◆ Extrait à lire:
────────────────────
Sonia, rescapée du Comptoir Voltaire

devant la cour d'assises spéciale de Paris

Sonia pique la première bouchée de son steak tartare. "La suite, tout le monde la connaît. Il est 21h41 et le kamikaze se fait exploser."  Juste à côté d'elle. La jeune femme peine à décrire "le moment où on se prend une bombe en pleine tête alors qu’on n’a jamais fait de mal à une mouche". Son débit est rapide. "J’ai le souffle complètement coupé, je m'accroche à la table, c'est le trou noir quelques secondes, accompagnées d’un silence de mort." Sonia sent que son oeil est touché, remarque que ses mains "sont pleines de sang", sent un liquide couler de sa tête. Les boulons de la ceinture explosive du terroriste ont criblé son corps.

"Une image que je n’oublierai jamais"
────────────────────
◆ Lignes fournies:

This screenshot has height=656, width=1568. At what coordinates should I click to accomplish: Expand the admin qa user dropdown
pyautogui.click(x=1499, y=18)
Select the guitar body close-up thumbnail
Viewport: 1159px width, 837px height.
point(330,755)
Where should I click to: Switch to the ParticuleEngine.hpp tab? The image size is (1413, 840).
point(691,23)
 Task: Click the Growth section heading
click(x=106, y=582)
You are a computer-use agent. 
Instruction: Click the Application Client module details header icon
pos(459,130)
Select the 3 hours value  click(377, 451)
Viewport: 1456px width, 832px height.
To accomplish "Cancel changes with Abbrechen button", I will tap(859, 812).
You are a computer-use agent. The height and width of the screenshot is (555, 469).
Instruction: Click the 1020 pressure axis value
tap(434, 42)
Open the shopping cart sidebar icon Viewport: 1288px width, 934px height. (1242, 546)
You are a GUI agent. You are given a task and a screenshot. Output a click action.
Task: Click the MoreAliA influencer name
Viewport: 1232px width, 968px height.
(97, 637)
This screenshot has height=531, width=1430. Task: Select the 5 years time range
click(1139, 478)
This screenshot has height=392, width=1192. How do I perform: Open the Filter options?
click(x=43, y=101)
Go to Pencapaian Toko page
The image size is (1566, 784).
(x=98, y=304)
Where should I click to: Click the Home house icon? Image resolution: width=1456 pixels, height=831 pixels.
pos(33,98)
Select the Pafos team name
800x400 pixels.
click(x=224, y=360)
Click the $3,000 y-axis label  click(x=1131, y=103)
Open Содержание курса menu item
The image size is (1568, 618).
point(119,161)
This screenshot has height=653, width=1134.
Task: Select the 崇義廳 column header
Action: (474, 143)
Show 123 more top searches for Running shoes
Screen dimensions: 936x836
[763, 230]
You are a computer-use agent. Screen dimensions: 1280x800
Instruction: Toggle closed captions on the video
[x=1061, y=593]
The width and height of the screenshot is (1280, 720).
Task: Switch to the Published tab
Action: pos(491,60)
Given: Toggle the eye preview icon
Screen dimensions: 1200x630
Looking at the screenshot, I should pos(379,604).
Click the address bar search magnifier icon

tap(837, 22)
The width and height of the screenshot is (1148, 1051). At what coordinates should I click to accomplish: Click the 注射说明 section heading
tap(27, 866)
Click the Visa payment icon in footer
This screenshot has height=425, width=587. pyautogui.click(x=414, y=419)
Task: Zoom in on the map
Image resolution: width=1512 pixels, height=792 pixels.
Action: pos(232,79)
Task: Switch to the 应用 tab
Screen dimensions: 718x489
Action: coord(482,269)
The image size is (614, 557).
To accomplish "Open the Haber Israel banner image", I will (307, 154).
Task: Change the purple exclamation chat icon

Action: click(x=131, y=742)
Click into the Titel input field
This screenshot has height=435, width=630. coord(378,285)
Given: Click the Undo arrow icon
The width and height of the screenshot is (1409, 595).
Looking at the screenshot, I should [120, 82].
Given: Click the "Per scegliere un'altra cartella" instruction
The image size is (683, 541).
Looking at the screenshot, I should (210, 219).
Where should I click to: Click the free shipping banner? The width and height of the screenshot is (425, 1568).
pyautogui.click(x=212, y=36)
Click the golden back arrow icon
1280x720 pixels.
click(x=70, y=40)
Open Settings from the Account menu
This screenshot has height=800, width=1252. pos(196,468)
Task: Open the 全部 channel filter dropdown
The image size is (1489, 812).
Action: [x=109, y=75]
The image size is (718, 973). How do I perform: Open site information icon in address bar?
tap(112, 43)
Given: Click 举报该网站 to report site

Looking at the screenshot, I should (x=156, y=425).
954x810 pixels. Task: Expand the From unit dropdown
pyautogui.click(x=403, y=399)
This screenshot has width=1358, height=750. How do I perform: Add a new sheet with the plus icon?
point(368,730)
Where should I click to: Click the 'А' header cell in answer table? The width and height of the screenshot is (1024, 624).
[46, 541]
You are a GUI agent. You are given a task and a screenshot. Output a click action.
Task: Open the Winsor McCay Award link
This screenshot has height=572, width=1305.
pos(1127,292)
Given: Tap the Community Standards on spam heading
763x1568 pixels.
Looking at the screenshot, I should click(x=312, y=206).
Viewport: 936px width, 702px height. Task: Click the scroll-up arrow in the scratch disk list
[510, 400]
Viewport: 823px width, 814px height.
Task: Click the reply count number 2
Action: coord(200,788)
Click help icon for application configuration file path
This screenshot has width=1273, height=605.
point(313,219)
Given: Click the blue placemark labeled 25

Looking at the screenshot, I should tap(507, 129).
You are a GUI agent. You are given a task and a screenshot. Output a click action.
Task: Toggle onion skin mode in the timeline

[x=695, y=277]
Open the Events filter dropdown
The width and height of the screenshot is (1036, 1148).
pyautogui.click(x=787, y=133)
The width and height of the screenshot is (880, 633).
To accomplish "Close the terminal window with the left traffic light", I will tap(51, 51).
────────────────────
◆ Questions d'étude:
[1] Résumez plus brièvement le paragraphe de l'extrait sur l'attentat du Comptoir Voltaire qui commence par « Sonia pique la première bouchée », en conservant ses faits principaux.
[2] Rédigez la suite de l'extrait sur l'attentat du Comptoir Voltaire à partir de son dernier titre.

◆ Réponses par tâche:
[1] Sonia entame son steak tartare quand, à 21h41, le kamikaze se fait exploser juste à côté d'elle. Le souffle coupé, elle s'accroche à la table. C'est le trou noir pendant quelques secondes, dans un silence de mort. Elle sent ensuite que son œil est touché, voit ses mains pleines de sang et sent un liquide couler de sa tête. Les boulons de la ceinture explosive l'ont criblée.

[2]
Elle trouve la force de se lever et de s'enfuir du restaurant. "Je traverse la rue, je m’accroupis devant un magasin et là j'aperçois mon visage dans la vitre. Autant vous dire que c'est une image que je n’oublierai jamais, un choc. Je suis totalement défigurée." Sonia est persuadée qu'elle va mourir. "Je pense à mes parents, mes soeurs, mon chien et mes amis, ma maman m'a toujours dit que c’était plus facile pour les personnes qui partent que pour celles qui restent." Prise en charge par un couple puis par les pompiers, elle repense brutalement à Théo. "Je me souviens que je l’ai laissé dans le bar, je supplie les pompiers de l’aider et de le sauver."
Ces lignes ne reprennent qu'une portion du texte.